WHAT YOU ARE ASKED TO DO — Output the lines of the records from the line with "You are a GUI" up to and including the line with "click(x=1177, y=199)" as a JSON list of strings, one string per line, skipping blank lines. Leave the pictures out.

==== DATASET RECORDS ====

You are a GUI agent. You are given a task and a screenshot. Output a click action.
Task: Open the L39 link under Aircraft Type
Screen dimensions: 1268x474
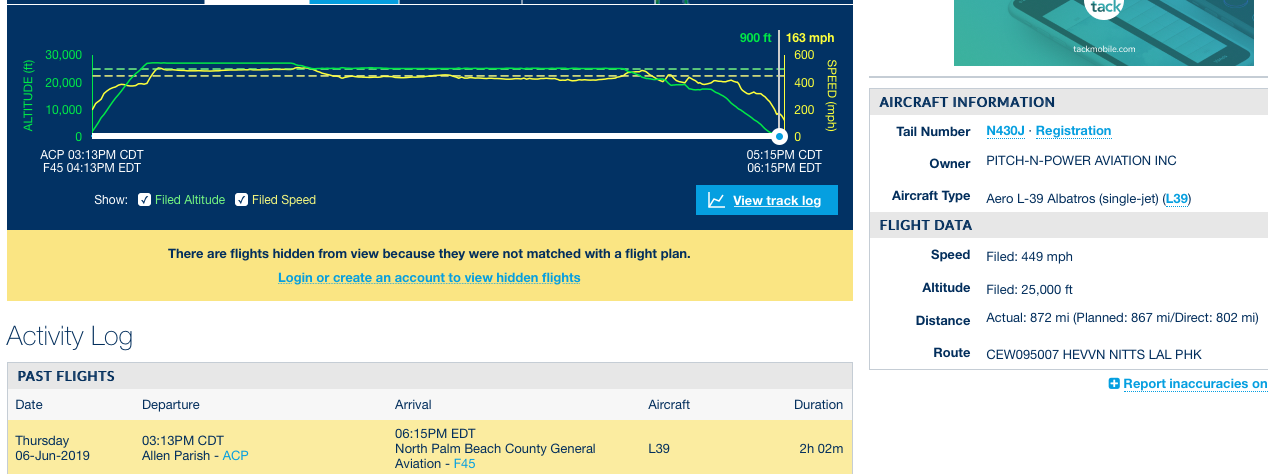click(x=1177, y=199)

====
==== DATASET RECORDS ====

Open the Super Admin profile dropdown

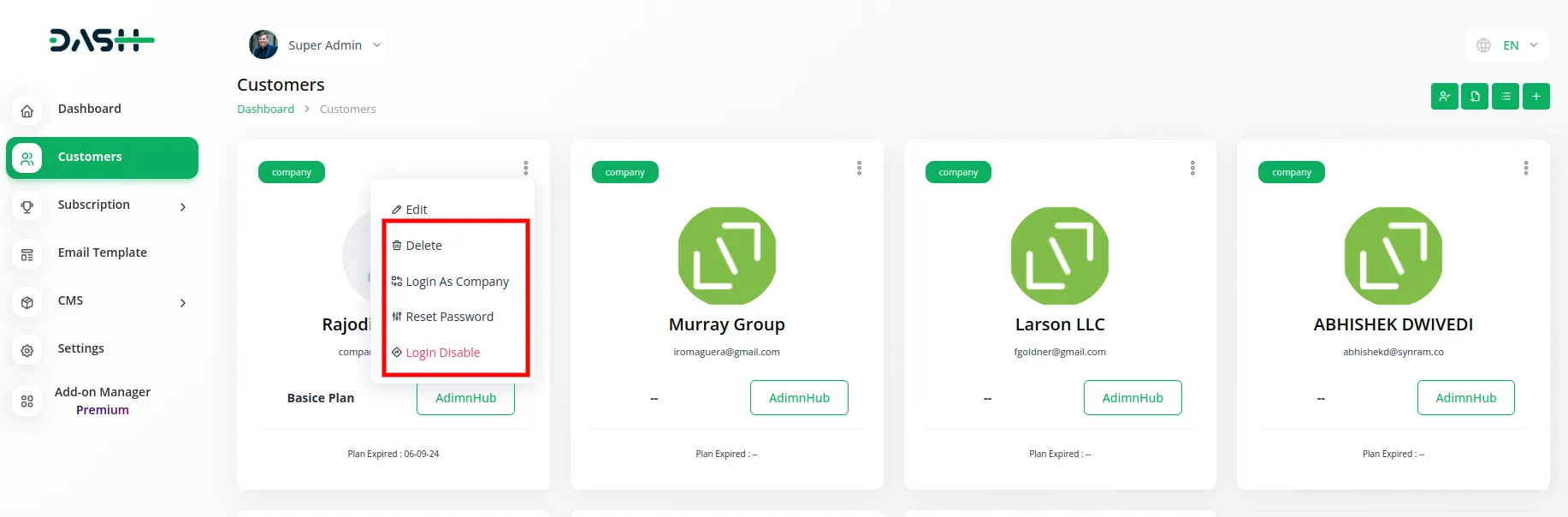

====

WRITTEN RESPONSE —
[
  "You are a GUI agent. You are given a task and a screenshot. Output a click action.",
  "Task: Open the L39 link under Aircraft Type",
  "Screen dimensions: 1268x474",
  "click(x=1177, y=199)"
]